Instruções da tarefa:
Segundo a notícia sobre o reajuste dos professores, qual percentual de reajuste os professores e funcionários administrativos da educação estadual aceitaram na assembleia?

*** Texto de leitura ***

26/07/2017 16h12

Professores terão 7,64% de reajuste e voltam para salas de aula nesta quinta-feira (27)

Professores da rede estadual votaram ‘sim’ para a proposta do governo na tarde desta quarta-feira (Foto: Lucas Junot/Campo Grande News)

Em assembleia na tarde desta quarta-feira (26), professores e funcionários administrativos da educação estadual aceitaram o reajuste de 2,94% oferecido pelo Governo de Mato Grosso do Sul, que chegou a cogitar reajuste zero para o funcionalismo público estadual.

Parte da categoria – somente os educadores – receberá ainda mais 4,7% até dezembro, percentual referente ao aumento necessário para que a administração estadual cumpra com acordo anterior baseado na Lei do Piso.

O ‘mínimo’ do magistério - Professores aceitaram por aceitar a proposta, segundo o presidente da Fetems (Federação dos Trabalhadores em Educação de Mato Grosso do Sul), Jaime Teixeira, para que seja preservada a negociação que prevê o pagamento do piso nacional para quem trabalha 20 horas por semana.

Por lei, o Executivo estadual tem obrigação de pagar o “salário mínimo” do magistério para todos os educadores de forma escalonada até 2021.

Em 2015 e 2016, o governo fez reajustes para professores em janeiro, mas o pagamento do percentual necessário para adequação ao piso não foi feito neste ano.

*** Entradas extraídas ***

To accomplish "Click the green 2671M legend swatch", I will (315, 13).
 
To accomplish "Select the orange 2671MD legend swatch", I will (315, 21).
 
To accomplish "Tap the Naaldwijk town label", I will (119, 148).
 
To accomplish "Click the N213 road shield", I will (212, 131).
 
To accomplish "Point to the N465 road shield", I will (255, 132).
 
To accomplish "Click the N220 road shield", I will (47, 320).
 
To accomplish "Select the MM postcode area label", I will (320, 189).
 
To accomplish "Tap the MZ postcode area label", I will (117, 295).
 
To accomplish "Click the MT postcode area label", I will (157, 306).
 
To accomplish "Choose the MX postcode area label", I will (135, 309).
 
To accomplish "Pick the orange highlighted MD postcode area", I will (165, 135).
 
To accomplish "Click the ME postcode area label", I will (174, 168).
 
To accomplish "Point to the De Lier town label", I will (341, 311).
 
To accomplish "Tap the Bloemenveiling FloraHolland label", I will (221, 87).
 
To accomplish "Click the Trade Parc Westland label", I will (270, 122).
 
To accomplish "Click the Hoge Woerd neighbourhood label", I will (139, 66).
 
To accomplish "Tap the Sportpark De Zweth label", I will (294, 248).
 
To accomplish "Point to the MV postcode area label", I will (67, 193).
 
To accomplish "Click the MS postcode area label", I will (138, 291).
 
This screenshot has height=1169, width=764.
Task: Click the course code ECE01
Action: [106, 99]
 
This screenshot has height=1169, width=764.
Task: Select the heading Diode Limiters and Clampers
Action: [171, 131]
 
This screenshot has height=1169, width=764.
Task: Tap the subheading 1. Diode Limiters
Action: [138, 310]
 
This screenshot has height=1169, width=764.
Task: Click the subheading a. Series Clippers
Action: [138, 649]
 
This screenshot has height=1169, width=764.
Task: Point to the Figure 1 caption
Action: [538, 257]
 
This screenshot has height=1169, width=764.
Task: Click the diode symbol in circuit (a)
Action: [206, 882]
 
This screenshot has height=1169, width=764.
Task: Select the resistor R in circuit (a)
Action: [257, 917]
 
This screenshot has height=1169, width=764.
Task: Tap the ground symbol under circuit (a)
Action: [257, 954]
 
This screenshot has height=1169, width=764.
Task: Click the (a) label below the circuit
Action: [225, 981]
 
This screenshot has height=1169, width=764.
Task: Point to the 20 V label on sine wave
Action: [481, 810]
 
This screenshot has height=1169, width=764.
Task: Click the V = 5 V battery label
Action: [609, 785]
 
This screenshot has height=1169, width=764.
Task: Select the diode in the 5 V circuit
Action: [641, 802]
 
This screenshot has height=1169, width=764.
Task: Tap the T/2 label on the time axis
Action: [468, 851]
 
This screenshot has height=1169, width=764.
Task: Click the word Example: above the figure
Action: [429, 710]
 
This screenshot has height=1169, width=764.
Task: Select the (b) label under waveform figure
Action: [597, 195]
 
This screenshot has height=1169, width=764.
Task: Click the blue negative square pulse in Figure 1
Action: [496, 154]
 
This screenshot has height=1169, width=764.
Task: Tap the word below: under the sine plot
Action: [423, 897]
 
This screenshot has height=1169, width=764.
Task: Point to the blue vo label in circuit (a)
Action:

***

Resultado do exercício:
O reajuste de 2,94% oferecido pelo Governo de Mato Grosso do Sul.